Le rideau se lève sur un gigantesque cake-stand à trois plateaux dont l’axe central est constitué d’un escalier à colimaçon ; les couleurs et les divers accessoires signifient que l’action se situe au début des années 1930. Ce décor unique et particulièrement bien trouvé d’Annemarie Woods offre à Sam Brown le cadre d’un spectacle minutieusement réglé, qui s’accorde parfaitement à la densité et au rythme soutenu d’une partition très ramassée - et emplie de chausse-trapes pour ses interprètes ! Auteur du livret, Barry a su condenser le texte de Wilde sans en perdre la saveur (son ouvrage tient en à peine une heure et demie).

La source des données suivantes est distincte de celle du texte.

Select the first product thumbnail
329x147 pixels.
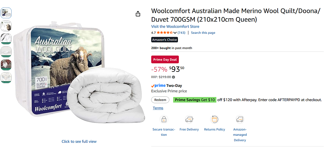click(x=6, y=13)
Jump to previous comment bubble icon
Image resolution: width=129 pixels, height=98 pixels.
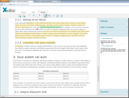pos(35,16)
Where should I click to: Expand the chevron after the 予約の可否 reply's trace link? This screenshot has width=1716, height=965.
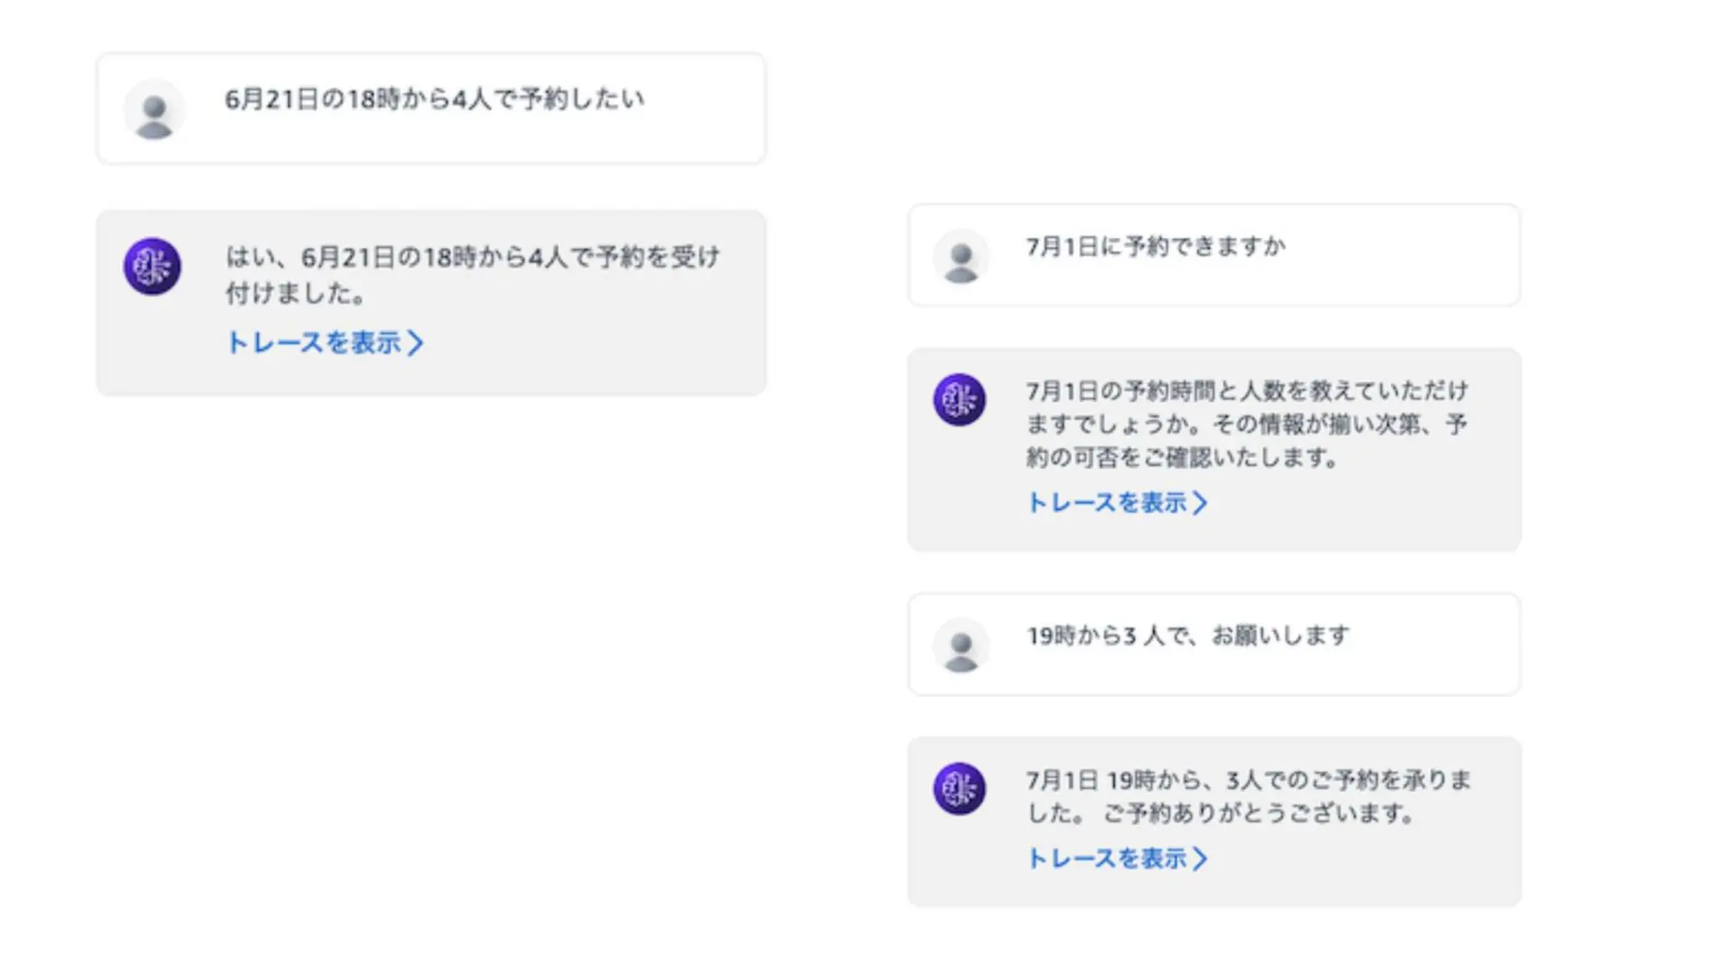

D’aucuns s’attendaient à un composition comique d’une légèreté insouciante. C’est d’une tout autre manière que le compositeur traite la pièce, projetant sur elle un éclairage où le mordant et l’ironie prennent un aspect étonnamment sombre qui peut dérouter. Un effectif orchestral réduit mais très cuivré porte un ouvrage d’abord singularisé par la dimension rythmique (et il faut sur ce point saluer l’excellence du travail de Tito Muñoz et des musiciens nancéens). Jusqu'au happy end final, les protagonistes sont pris dans une sorte de mécanique infernale et traversent divers épisodes où le comique est restitué de manière souvent très ambiguë, avec une exacerbation délibérée de la trivialité des personnages et des situations (dialogue au mégaphone de Gwendolen et Cecily, assiettes brisées en rafale, coups de pistolet, moments d’exaspération bruitiste pourrait-on dire, et, bien sûr, Lady Bracknell incarnée… par une basse !)
L’option de Gerald Barry ne va pas sans un certain systématisme de l’écriture, que ce soit sur plan orchestral ou vocal, mais l’affaire est si rondement menée, en fosse comme sur scène, que l’on se laisse prendre par la « comédie triviale pour gens sérieux » qui se déroule sous nos yeux.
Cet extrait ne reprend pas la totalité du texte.